Informador Independiente.- A pesar de las quejas e inconformidades por parte de la ciudadanía y organizaciones sociales, se procedió a destruir el manglar Tajamar de Cancún.

Lo anterior fue apoyado tanto por el gobernador como por la Secretaría de Medio Ambiente, quienes otorgaron los permisos en 2006 al Fondo Nacional de Fomento al Turismo (Fonatur) para construir en el manglar.

A pesar de que las obras son “legales”, no se tienen las condiciones, según ha comunicado la Secretaría este miércoles, ya que se debe rescatar a la fauna.

Al manglar de Tajamar en Cancún no se accede con algún tipo de pago, el agua en lugar es gisácea y no hay peces globo ni mantarrayas, sin embargo tiene un lugar privilegiado frente a la laguna de Nichupté la que se comunica con el mar, esto ha hecho que los terrenos sean un anzuelo para los inversionistas hoteleros.

Existen 60 hectáreas en este punto el cual pretenden arrasar para convertirlo en otro punto turístico de alto nivel, según comentan vecinos. Por su parte la empresa, ya ha destruido casi la mitad del humedal. Por lo que las organizaciones ecologistas ya se han movilizado para intentar parar con este proyecto que a leguas vislumbra un interés más allá de lo empresarial y en el que está metida la mano del gobierno tanto federal como estatal, pero el Estado de Quintana Roo ha suspendido por el momento las obras, ya que interpuso una denuncia.

Dicha denuncia interpuesta en un juzgado local, especifica la destrucción del manglar especialmente el relleno que se está haciendo en este punto y que «implicaría la destrucción de la zona de humedal», según señala Miguel Rivas, responsable de campañas en los océanos de Greenpeace, organización que apoya a los vecinos del lugar.

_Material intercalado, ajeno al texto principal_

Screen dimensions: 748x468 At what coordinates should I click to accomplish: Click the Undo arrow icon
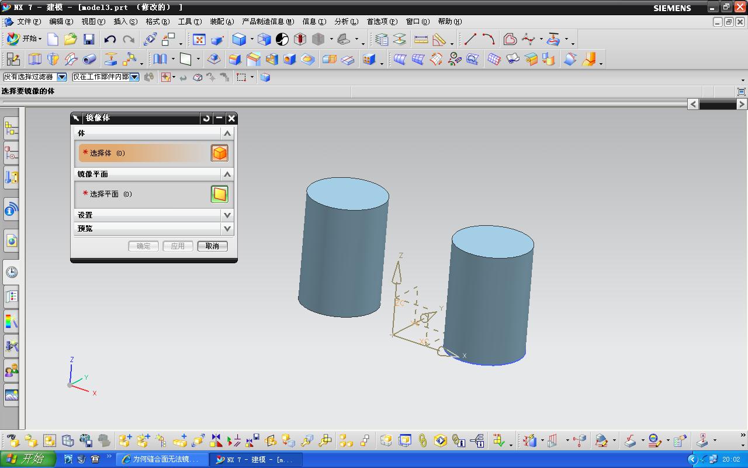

Cabe señalar que en este manglar de Tajamar viven especies protegidas en peligro de extinción como el cocodrilo moreletti o especies nativas protegidas como el cangrejo azul, por lo que la Procuraduría Federal de Protección al Ambiente (Profepa) ha recibido esta semana ocho denuncias que pedían mayor presencia de inspectores en el proyecto así como un informe sobre la remoción correcta de vegetación y fauna.

Por tal motivo la Greenpeace habla de «ecocidio». «La pérdida de un manglar no es ni debe ser trivial, se trata de un espacio que describe las costas mexicanas, pues México es uno de los países que más extensiones de manglar tiene en el mundo», afirmó Rivas, ecologista de Greenpeace y biólogo por el Instituto de Ecología de la UNAM, además aseguró que «Después de lo que han hecho y si conseguimos impedir el relleno, el manglar tardará en regenerarse unos 20 o 30 años».

Estas obras, por el momento están suspendidas, pero la empresa seguirá teniendo los permisos para trabajar sobre esas tierras hasta febrero de este año, tiempo suficiente para terminar con su obra de exterminio.